Dans la décision de justice ci-dessous, quelle est la date d'enregistrement de la requête de Mme A... devant la cour ?

* **Texte présenté**
* * * *

France | France, Cour administrative d'appel, 1ère chambre, 12 décembre 2023, 23NT00546


Vu la procédure suivante :



Procédure contentieuse antérieure :



Mme B... A... a demandé au tribunal administratif de Nantes d'annuler l'arrêté du 1er février 2021 par lequel le préfet de la Loire-Atlantique a refusé de lui délivrer un titre de séjour, lui a fait obligation de quitter le territoire français dans un délai de trente jours et a fixé le pays à destination duquel elle pourra être reconduite d'office lorsque ce délai sera expiré.



Par un jugement n° 2111451 du 14 octobre 2022 le tribunal administratif

de Nantes a rejeté sa demande.



Procédure devant la cour :



Par une requête enregist...

Vu la procédure suivante :

Procédure contentieuse antérieure :

Mme B... A... a demandé au tribunal administratif de Nantes d'annuler l'arrêté du 1er février 2021 par lequel le préfet de la Loire-Atlantique a refusé de lui délivrer un titre de séjour, lui a fait obligation de quitter le territoire français dans un délai de trente jours et a fixé le pays à destination duquel elle pourra être reconduite d'office lorsque ce délai sera expiré.

Par un jugement n° 2111451 du 14 octobre 2022 le tribunal administratif de Nantes a rejeté sa demande.

Procédure devant la cour :

Par une requête enregistrée le 27 février 2023, Mme A..., représentée par Me Bourgeois, demande à la cour :

1°) d'annuler ce jugement ;

2°) d'annuler l'arrêté du 1er février 2021 du préfet de la Loire-Atlantique ;

3°) d'enjoindre au préfet de la Loire-Atlantique de lui délivrer un titre de séjour, à titre subsidiaire de réexaminer sa situation dans un délai d'un mois suivant la notification de l'arrêt à intervenir, sous astreinte de 50 euros par jour de retard.

4°) de mettre à la charge de l'Etat le versement à Me Bourgeois de la somme de

2 000 euros en application de l'article 37 de la loi du 10 juillet 1991 et de l'article L. 761-1 du code de justice administrative.

* * * *

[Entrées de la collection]
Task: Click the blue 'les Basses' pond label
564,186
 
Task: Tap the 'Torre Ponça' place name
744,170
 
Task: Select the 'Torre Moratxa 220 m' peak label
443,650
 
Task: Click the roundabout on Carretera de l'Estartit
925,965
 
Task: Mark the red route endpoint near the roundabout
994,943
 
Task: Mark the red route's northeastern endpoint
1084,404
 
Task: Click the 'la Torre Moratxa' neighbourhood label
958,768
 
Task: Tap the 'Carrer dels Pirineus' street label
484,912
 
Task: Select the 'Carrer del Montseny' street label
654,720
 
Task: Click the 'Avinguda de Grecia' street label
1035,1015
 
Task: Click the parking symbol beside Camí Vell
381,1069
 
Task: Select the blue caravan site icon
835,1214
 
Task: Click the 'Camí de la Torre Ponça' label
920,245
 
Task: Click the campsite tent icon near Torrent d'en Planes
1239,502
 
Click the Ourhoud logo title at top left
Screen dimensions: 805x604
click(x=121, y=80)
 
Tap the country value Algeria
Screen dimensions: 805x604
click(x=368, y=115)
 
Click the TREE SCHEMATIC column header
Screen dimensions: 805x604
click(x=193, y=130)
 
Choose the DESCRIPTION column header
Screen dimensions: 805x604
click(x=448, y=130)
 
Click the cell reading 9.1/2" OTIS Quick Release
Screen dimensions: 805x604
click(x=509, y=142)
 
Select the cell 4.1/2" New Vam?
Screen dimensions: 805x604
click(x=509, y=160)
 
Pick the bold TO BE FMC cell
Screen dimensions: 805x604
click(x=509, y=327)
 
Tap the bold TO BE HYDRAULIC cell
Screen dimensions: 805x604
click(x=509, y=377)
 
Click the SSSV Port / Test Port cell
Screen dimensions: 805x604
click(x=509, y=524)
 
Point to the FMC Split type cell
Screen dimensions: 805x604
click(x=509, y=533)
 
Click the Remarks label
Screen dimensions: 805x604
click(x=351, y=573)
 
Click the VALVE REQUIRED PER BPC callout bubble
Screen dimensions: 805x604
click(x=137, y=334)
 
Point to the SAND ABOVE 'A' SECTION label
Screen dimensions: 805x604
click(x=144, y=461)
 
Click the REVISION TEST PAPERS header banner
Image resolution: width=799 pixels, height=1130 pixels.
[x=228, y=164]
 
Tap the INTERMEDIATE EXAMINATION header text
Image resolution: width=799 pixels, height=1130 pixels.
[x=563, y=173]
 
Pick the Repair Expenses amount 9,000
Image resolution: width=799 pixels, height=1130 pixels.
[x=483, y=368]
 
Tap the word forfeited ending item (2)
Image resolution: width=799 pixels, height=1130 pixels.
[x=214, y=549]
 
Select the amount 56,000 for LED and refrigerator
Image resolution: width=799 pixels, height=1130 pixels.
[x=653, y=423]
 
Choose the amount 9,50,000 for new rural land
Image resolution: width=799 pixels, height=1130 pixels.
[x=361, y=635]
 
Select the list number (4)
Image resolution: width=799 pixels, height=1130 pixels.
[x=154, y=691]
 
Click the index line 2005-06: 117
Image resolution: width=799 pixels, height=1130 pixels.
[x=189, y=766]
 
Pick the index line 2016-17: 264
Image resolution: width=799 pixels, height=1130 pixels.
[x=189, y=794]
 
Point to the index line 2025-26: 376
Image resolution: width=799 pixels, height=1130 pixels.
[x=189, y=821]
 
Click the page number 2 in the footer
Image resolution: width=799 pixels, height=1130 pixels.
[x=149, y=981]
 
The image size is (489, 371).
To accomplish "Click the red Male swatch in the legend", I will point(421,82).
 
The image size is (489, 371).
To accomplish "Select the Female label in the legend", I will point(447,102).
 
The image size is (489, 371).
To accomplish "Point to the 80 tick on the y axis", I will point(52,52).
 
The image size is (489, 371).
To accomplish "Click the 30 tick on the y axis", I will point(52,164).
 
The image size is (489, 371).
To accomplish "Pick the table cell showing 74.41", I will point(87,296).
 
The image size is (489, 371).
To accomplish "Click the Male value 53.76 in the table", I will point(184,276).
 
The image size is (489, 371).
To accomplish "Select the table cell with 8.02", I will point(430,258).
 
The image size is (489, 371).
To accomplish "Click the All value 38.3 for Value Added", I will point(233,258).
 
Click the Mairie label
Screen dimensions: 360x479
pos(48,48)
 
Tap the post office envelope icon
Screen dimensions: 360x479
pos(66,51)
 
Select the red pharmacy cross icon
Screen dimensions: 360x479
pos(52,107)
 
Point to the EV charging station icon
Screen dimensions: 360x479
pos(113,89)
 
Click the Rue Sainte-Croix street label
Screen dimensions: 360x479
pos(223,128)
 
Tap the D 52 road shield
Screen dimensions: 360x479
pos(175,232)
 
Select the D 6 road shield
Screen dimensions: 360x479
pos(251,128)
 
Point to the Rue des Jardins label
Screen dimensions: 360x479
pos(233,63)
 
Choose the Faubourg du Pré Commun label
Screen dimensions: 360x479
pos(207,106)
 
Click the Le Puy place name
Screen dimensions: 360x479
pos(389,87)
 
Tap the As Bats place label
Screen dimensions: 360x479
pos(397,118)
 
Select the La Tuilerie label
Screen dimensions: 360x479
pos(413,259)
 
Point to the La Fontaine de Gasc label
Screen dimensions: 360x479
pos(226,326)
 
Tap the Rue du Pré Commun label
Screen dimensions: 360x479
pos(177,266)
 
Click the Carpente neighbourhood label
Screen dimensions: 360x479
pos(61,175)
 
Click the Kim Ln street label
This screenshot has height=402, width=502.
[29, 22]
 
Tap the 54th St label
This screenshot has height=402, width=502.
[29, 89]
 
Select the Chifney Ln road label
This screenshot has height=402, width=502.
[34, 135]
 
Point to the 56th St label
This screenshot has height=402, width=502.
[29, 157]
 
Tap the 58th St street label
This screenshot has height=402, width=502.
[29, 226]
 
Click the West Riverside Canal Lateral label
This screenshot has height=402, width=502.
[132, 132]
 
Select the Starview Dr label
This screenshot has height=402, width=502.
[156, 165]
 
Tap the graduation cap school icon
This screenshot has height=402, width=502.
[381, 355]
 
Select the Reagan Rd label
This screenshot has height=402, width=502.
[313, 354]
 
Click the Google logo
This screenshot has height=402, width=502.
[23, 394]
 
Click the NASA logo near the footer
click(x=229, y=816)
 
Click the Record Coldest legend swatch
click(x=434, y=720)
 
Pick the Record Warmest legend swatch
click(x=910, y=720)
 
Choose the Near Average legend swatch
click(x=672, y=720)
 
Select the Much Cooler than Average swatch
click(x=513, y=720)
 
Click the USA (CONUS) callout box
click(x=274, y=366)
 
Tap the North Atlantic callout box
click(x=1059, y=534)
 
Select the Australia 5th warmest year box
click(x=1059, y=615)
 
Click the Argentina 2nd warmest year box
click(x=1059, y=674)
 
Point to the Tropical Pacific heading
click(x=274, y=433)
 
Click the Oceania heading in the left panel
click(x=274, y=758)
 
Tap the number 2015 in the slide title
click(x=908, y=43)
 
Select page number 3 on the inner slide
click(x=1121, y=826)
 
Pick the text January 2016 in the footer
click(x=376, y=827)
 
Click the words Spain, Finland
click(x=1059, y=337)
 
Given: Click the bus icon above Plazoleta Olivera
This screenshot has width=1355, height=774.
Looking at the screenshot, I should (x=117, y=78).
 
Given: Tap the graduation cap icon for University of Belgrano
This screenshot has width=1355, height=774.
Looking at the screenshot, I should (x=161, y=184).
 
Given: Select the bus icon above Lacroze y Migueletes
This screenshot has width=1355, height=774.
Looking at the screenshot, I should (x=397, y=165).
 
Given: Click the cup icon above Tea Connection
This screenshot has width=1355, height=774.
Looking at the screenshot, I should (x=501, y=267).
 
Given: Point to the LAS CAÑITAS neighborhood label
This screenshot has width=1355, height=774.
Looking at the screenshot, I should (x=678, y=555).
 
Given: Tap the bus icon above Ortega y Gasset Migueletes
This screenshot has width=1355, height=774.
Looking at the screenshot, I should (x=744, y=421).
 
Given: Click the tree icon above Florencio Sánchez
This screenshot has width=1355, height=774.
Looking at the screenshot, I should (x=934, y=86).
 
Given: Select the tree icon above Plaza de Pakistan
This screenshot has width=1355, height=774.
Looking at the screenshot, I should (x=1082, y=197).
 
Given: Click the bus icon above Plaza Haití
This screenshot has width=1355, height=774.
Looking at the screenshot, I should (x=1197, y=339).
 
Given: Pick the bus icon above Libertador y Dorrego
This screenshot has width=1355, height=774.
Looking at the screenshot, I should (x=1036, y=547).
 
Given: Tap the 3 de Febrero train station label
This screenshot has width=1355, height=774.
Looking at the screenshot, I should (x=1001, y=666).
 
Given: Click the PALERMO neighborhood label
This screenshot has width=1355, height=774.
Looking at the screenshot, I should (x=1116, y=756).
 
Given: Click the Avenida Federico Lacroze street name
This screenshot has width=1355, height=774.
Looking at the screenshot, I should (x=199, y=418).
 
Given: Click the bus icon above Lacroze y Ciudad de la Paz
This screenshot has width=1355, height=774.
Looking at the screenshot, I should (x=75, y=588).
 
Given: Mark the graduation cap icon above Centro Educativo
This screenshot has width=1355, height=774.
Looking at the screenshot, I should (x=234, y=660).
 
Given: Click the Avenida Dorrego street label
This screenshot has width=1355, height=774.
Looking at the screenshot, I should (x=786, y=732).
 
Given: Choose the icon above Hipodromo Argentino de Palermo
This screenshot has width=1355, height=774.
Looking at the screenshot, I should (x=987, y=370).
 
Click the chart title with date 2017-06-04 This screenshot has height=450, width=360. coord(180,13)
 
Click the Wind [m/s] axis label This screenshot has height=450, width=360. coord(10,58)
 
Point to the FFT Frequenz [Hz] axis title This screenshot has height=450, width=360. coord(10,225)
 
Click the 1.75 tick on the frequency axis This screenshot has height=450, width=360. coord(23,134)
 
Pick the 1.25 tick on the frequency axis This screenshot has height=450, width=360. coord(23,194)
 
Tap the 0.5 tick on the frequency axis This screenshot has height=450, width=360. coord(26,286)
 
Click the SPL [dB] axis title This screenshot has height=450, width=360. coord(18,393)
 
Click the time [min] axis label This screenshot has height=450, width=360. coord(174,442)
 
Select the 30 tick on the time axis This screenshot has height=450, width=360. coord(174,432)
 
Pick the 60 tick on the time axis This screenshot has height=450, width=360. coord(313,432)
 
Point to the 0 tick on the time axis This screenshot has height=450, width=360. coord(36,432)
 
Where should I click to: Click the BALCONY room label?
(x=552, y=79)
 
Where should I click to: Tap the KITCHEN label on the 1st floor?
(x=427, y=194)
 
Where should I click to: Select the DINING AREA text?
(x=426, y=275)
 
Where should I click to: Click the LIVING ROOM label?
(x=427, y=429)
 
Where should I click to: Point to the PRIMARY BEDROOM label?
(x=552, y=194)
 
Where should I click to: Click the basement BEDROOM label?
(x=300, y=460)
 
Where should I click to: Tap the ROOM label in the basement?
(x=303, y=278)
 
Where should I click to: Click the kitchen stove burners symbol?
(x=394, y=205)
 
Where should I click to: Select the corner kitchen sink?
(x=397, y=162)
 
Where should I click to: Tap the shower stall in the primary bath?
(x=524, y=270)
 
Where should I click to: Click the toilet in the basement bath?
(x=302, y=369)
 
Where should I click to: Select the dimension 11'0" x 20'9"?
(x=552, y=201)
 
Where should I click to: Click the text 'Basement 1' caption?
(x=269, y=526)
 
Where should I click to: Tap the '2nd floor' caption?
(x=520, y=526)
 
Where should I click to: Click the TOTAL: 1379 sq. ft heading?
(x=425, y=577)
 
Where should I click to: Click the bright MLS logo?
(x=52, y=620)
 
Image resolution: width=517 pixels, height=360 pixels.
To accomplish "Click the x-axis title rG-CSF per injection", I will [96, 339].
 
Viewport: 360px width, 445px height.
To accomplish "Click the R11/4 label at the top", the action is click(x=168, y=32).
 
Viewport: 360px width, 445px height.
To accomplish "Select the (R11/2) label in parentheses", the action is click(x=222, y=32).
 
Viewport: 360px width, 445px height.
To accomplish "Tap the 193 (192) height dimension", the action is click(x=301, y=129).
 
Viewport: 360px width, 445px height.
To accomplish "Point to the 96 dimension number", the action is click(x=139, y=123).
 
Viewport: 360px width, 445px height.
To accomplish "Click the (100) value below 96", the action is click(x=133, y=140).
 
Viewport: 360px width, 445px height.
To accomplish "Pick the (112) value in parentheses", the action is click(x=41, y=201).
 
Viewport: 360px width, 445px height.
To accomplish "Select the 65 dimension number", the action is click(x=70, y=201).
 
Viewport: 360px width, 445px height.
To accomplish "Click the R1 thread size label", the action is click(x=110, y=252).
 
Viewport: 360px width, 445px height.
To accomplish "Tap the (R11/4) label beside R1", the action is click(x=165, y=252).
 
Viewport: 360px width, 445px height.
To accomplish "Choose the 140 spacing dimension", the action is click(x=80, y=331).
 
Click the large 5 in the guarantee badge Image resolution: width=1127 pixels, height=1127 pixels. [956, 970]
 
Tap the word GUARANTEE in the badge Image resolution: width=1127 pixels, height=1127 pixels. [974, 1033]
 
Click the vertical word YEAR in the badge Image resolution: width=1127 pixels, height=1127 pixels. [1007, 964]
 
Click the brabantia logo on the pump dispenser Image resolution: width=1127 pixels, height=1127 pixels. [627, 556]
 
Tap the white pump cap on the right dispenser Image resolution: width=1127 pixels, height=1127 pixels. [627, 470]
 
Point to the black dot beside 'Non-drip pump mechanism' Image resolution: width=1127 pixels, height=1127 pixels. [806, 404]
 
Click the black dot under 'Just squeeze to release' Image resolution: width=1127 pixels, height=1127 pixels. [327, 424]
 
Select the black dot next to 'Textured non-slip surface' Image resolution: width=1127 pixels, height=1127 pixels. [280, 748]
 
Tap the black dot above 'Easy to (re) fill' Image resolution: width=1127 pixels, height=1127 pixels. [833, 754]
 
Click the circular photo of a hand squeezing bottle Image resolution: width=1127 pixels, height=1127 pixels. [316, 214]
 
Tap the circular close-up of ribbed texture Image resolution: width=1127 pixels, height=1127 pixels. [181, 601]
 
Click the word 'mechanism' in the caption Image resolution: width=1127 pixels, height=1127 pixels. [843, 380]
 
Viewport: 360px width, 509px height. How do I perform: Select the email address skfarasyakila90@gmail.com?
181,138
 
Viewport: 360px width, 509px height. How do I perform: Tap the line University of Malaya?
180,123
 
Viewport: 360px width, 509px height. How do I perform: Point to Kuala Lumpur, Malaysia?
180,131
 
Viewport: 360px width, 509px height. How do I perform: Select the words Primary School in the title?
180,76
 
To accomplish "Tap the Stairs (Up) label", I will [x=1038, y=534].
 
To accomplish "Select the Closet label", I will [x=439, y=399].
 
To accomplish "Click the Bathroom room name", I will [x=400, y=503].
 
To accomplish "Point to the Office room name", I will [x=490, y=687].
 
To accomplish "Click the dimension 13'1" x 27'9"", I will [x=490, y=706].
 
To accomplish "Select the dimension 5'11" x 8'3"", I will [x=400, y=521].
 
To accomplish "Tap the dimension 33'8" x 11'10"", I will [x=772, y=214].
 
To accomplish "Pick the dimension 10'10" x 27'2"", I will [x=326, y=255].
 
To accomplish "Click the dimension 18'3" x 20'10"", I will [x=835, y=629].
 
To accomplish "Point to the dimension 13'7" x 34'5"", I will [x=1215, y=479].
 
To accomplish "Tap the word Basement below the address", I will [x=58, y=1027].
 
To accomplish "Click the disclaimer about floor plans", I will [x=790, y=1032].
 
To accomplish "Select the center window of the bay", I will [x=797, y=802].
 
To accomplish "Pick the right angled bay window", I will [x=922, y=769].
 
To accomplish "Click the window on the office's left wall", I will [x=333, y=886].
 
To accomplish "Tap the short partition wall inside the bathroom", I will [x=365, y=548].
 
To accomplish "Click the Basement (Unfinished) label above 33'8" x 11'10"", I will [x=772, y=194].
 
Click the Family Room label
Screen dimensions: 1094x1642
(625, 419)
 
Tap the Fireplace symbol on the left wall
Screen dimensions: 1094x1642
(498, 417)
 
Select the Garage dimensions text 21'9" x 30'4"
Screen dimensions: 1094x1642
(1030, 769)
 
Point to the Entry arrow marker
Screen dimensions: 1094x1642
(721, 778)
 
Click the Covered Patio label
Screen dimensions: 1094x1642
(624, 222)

* * * *

* **Réponse**
Le 27 février 2023.